**EXPLORE THE MATERIAL:**
1. In the text about network energy use, by what percentage did Cogent's electricity use drop?
2. List every company the text about network energy use names as running large cloud-based data centers.
3. Carry on the text about network energy use from its last sentence.
═════ READING TEXT ═════
The authors reference the recent experience of two big international network operators, Telefónica and Cogent. Both saw massively expanded data traffic and energy use over 2020 as the Covid-19 pandemic took global hold. Telefónica not only experienced and successfully managed a 45 per cent increase in data through its network - but also accommodated it with with no increase in energy use. Meanwhile, Cogent’s use of electricity dropped by 21 per cent even as data traffic rose by 38 per cent. Jonathan Koomey commented, "We’re using a lot more data services and putting a lot more data through networks, but we’re also getting a lot more efficient very quickly."

How green is my (Silicon) valley?

The authors say another mistake is to assume that a single high-growth sector reflects the reality of the entirety of the comms industry and that increased use of electricity in a single sector is mirrored in the same proportion elsewhere.
They take data centres as an example and accept that cloud-based data centres of the types deployed by the usual suspects such as Amazon, Apple, Facebook, Google and Microsoft chomp through truly stupendous amounts of power. They also point out that, between 2010 and 2018, the traffic handled by cloud data centres increased by 2,600 per cent while energy consumption increased by 500 per cent. However, when all (smaller) data centres are included in the calculation energy consumption overall grew by just 10 per cent. 
Messrs Koomey and Masanet say this was down to the moving of workloads from traditional (i.e. old-fashioned) computers that were mainly owned and managed by non-technology companies to bigger and more efficient data centres owned and run by ISPs, ASPs and CSPs. Back in 2010, 79 per cent of data centre computing took place in traditional computer centres. By 2018, 89 per cent of data centre computing was happening in cloud-based data centres. As Jonathan Koomey points out, "The big cloud providers displaced vastly less efficient corporate data centres. You have to look at the whole system and take substitution effects into account."
═════ EXTRACTED DATA ═════
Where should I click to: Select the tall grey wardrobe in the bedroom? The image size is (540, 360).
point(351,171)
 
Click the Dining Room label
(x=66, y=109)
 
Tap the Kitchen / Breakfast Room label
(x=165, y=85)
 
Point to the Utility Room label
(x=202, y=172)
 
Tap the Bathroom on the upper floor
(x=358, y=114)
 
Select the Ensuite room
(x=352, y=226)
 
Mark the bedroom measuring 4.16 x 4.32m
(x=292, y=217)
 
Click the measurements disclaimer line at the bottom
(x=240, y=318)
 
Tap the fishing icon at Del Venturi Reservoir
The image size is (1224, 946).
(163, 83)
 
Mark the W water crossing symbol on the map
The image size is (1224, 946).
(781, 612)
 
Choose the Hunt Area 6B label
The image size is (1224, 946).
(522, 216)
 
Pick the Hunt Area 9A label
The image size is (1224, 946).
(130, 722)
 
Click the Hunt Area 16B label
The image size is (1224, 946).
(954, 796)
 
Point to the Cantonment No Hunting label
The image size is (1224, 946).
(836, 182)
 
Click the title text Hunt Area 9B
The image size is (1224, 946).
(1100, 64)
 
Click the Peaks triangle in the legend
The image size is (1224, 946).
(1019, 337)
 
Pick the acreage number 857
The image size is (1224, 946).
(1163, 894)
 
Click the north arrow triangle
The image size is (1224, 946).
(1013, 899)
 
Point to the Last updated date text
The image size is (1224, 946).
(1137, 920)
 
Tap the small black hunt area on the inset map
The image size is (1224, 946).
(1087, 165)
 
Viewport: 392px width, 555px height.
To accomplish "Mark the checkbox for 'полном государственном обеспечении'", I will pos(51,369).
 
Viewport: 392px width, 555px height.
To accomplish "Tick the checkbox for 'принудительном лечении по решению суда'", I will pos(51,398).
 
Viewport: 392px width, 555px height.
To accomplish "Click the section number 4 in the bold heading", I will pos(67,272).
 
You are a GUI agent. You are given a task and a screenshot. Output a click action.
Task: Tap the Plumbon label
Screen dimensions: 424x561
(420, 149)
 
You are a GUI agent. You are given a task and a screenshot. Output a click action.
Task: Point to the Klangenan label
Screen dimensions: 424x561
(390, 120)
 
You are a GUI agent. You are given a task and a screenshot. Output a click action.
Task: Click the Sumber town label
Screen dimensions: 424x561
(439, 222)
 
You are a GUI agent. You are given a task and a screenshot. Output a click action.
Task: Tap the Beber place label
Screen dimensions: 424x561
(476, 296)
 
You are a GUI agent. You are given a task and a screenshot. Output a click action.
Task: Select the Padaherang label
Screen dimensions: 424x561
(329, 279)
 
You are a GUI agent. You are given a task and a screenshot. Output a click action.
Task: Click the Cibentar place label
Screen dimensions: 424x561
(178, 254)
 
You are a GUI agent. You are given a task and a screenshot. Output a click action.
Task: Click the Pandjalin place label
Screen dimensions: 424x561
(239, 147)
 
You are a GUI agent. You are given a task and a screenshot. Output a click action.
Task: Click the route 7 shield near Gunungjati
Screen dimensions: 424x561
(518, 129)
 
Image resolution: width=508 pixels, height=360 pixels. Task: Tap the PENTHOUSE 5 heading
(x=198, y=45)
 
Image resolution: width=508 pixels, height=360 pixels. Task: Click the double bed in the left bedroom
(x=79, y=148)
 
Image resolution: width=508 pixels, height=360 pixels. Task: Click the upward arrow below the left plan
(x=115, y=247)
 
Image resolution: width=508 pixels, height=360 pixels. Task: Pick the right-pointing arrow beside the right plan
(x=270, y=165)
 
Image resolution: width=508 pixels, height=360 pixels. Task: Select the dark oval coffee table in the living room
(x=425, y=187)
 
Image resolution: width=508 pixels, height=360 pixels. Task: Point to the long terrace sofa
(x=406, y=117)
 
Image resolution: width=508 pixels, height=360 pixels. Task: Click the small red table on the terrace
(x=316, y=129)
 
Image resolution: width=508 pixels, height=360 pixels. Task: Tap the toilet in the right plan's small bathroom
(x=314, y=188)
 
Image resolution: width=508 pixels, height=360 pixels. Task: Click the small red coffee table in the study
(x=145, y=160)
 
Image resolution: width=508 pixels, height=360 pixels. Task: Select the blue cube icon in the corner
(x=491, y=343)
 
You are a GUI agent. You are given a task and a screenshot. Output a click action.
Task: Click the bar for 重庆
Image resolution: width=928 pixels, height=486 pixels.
═════
**TASK RESPONSES:**
1. By 21 per cent.

2. Amazon, Apple, Facebook, Google and Microsoft.

3.
The authors also critique the temptation to forecast industry trends over five years or longer as prime mistake because of the unpredictability of developments in technology and volatility in markets. They reference Bitcoin research that projected likely energy requirements for Bitcoin mining over decades to come, a pointless exercise given that the forecast was based on old figures and old data that would be outdated within a couple of years at the most.
That's not to say that Bitcoin mining and its associated energy consumption isn't a menace, because it is. However it is hard to quantify because so much mining is done in secret in places such as China and Russia which makes the assessment of Bitcoin's actual footprint almost impossible to calculate. Eric Madanet says, "It [Bitcoin] is a hot spot that needs to be watched very closely".
To put things into some sort of perspective, the sum total of electricity usage by all the world's data centres accounts for one per cent of all electricity consumed. Bitcoin mining already accounts form 0.4 of a per cent. It's greedy and so are the miners.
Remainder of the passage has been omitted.